-- Material for this task follows --

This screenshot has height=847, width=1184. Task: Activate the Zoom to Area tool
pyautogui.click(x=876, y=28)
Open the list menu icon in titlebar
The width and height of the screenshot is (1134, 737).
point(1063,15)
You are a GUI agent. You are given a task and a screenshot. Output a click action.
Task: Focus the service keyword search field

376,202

-- Material for this task concluded --

Your instructions: Output each entry once again, exactly as shown above.

Written answer:
This screenshot has height=847, width=1184. Task: Activate the Zoom to Area tool
pyautogui.click(x=876, y=28)
Open the list menu icon in titlebar
The width and height of the screenshot is (1134, 737).
point(1063,15)
You are a GUI agent. You are given a task and a screenshot. Output a click action.
Task: Focus the service keyword search field

376,202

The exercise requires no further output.